浮世

 YouTubeかなんかでライブ映像を見た時、全員が思い思いに腕を振って音楽にノっている姿に感動する。そしてその感動は外出自粛などを経たことでより際立っている。
 適当にライブ会場の客のフリー素材を検索すると、両手を上げている人、ピースしている人、飛び跳ねている人、ゴンフィンガーをしている人、という具合に思い思いのリアクションが出ていて、それがライブの良さなんだろうなと僕は思う。
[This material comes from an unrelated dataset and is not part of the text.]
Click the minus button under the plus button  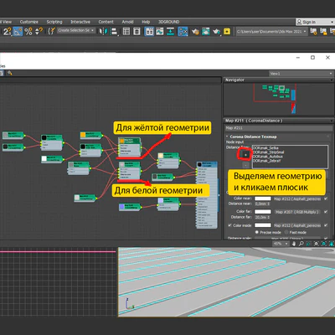(245, 165)
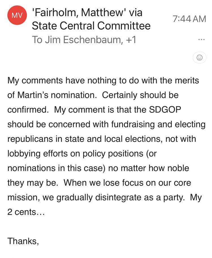Tap the phrase 'lobbying efforts on policy positions'
212x258 pixels.
click(75, 154)
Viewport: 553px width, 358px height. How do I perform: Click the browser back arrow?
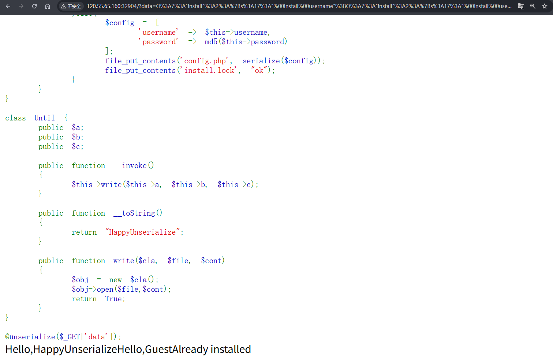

 目の前のパフォーマンスに没入して、心の底から純粋に楽しむのが一番良いはずなのは分かっている。あそこは「隣の人が右手上げてるから、左手を上げるのはやめよう」「自分の座席の真正面にちゃんと立ってるかな」「俺の腕を振るタイミングずれてないかな」「前の人の腕を振るタイミング、ずっと曲のリズムからちょっとずれてるな」「みんな手拍子するのやめたから俺もやめよ」なんて邪念はいらないはずの場所なのに、どうしても持ち込んでしまう。(一概に括っていいものではないのは分かっているが、アイドルのライブのペンライトは僕からすると相当怖い物に見える。)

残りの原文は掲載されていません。